## WHAT IS ASKED
List every line in the rows below that contains the word "Search", matching case exactly.

## EXTRACTED RECORDS
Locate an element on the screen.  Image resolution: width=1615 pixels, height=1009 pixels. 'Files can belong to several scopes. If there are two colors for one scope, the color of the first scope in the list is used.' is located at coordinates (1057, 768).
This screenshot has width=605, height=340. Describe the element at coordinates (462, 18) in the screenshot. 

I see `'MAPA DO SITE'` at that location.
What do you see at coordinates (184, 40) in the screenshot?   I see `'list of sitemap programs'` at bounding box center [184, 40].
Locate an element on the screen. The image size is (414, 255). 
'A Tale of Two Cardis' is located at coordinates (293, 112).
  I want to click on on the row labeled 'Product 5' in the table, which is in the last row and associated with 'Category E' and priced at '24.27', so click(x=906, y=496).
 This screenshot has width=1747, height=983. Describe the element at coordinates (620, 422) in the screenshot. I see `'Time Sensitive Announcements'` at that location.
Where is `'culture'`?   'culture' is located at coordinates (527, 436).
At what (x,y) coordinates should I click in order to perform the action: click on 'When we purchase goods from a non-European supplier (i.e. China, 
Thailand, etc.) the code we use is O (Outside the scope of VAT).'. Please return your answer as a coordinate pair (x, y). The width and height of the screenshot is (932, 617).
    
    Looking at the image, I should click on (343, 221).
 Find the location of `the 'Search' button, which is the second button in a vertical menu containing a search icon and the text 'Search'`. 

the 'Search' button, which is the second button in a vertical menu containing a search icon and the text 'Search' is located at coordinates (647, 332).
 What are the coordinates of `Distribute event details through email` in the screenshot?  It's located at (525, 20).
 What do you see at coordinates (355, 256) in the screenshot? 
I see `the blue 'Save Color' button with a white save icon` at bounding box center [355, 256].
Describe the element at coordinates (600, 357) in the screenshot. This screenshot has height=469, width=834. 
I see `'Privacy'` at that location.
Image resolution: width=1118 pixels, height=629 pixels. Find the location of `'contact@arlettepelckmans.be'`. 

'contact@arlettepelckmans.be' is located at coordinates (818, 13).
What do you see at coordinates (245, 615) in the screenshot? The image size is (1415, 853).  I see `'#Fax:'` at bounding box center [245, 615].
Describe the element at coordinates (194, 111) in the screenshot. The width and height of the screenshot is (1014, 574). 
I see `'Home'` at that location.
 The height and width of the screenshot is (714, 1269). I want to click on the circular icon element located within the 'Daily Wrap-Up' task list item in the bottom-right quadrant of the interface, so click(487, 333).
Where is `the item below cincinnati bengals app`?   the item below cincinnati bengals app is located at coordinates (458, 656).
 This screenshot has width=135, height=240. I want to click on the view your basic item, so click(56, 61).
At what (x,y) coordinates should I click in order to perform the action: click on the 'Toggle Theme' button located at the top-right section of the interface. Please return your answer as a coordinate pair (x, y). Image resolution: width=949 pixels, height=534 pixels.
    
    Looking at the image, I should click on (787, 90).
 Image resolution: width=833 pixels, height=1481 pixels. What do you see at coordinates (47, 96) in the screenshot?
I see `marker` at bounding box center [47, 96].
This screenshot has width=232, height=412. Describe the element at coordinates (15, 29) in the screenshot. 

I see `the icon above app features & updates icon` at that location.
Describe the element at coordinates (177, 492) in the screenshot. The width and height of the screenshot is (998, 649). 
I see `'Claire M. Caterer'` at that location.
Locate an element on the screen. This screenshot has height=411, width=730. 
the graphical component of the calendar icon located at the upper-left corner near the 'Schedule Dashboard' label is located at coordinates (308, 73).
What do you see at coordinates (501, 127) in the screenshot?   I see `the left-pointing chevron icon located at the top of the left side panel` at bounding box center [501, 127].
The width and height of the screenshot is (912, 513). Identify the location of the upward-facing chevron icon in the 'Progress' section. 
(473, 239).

## TASK SOLUTION
 Find the location of `the 'Search' button, which is the second button in a vertical menu containing a search icon and the text 'Search'`. 
the 'Search' button, which is the second button in a vertical menu containing a search icon and the text 'Search' is located at coordinates (647, 332).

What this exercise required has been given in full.